Corporations are not people, they are tools and a tool does not dictate to the artisan how it will be used. Crony politics has elevated corporations above their tool status and given them creative license which diminishes the rights of living, breathing, feeling, human beings. A corporate “person” has no soul, no conscience, no concept of right and wrong, and if they have been endowed with enough money and the members have enough influence, there is no higher power they recognize or answer to. Individuals who come together for a common purpose and incorporate are not a bad thing. As individuals, they maintain the rights which have been constitutionally granted to them however when we grant a corporation those same constitutional rights the balance is unjustly weighted on the side of the corporation. By virtue of the vast resources a corporation has access to granting full constitutional rights to a corporate “person” makes the American dream of a level playing field impossible to attain.

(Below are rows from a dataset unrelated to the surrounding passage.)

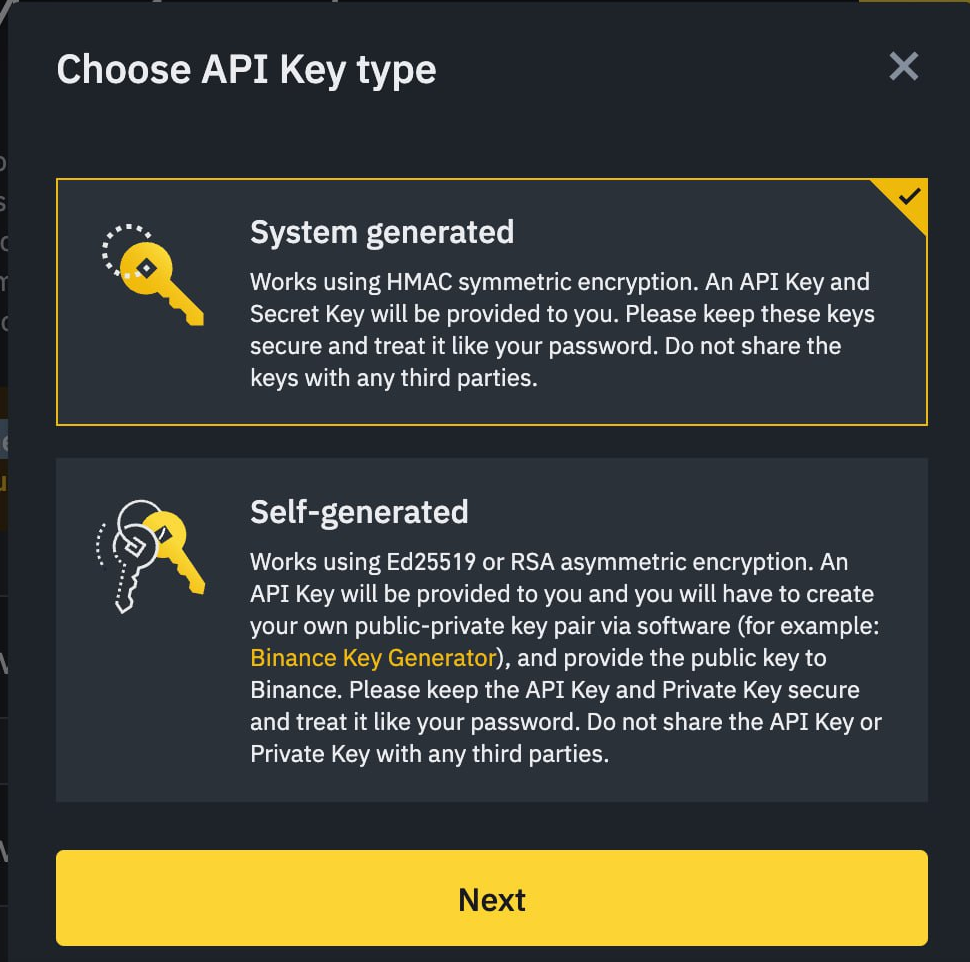Screen dimensions: 970x962
Task: Click the HMAC symmetric encryption description text
Action: [x=562, y=330]
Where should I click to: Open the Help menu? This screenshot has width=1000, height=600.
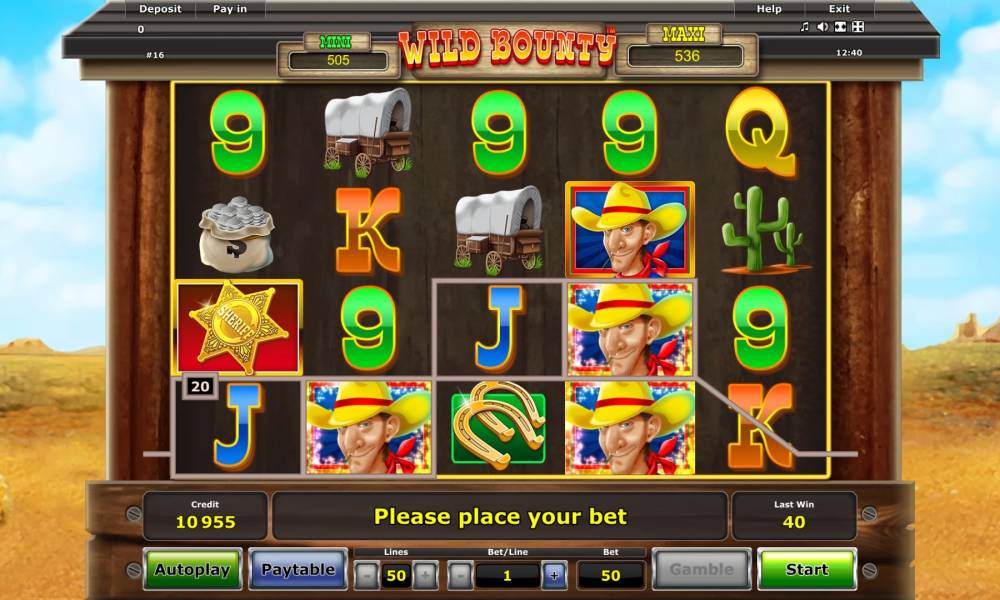[x=769, y=9]
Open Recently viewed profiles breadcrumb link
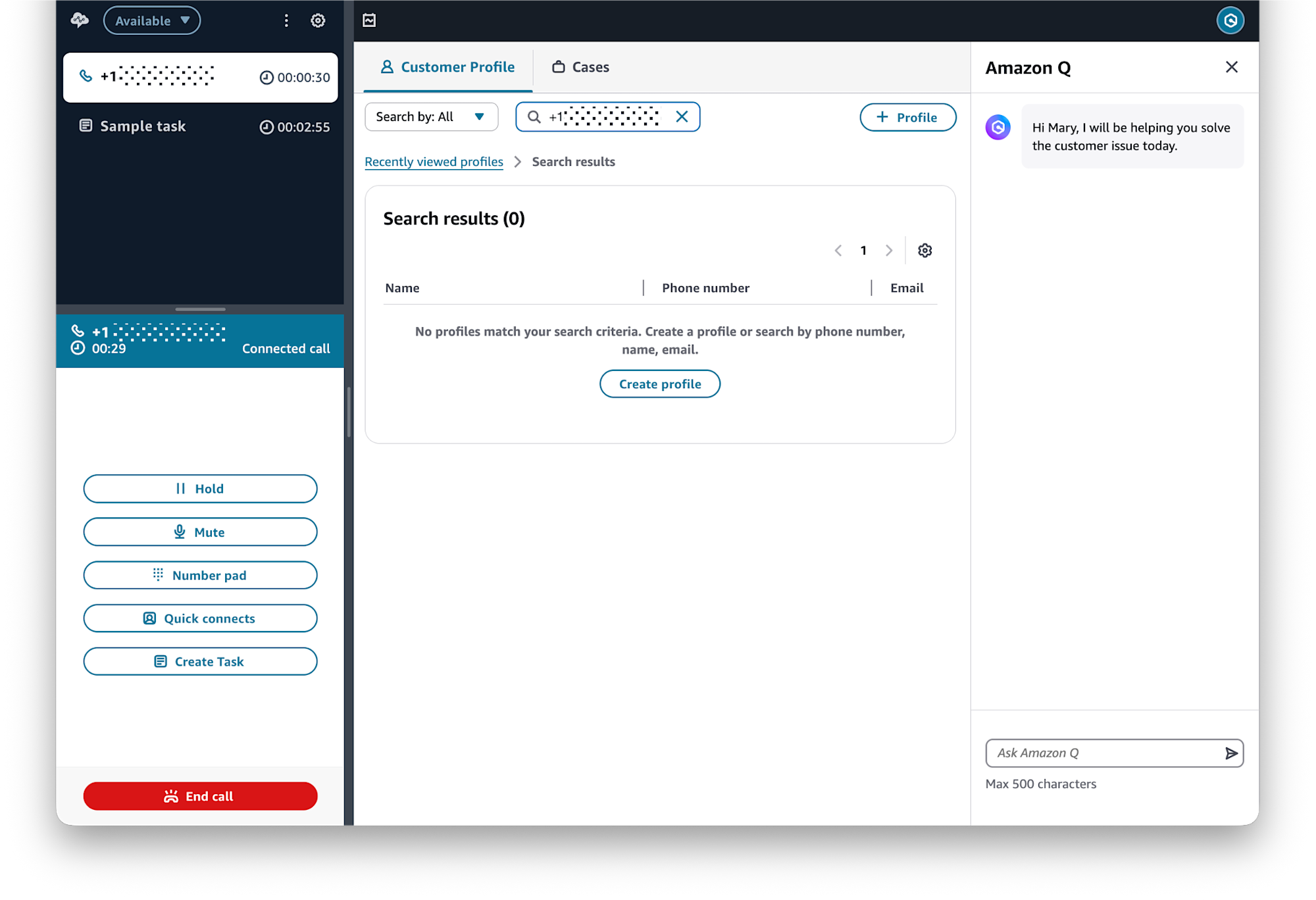 (x=434, y=161)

We the People, that’s us, that’s you and me regardless of our political affiliation, must come together and demand an amendment to the Constitution which makes it clear the rights protected by the Constitution of the United States of America are the rights of natural human beings and not corporate “persons” because money and influence do not equal free speech. Move to Amend (https://movetoamend.org/wethepeopleamendment) is spot on when they say, “Federal, State, and local government shall regulate, limit, or prohibit contributions and expenditures, including a candidates own contributions and expenditures, to ensure that citizens, regardless of their economic status, have access to the political process, and that no person gains, as a result of their money, substantially more access or ability to influence in any way the election of any candidate for public office or any ballot measure. Federal, State, and local government shall require that any permissible contributions and expenditures be publicly disclosed. The judiciary shall not construe the spending of money to influence elections to be speech under the First Amendment.”
It’s time we take our government back and say no to the corporations which have usurped the political process; a corporation is not a person, you and I are –we are “We the People”.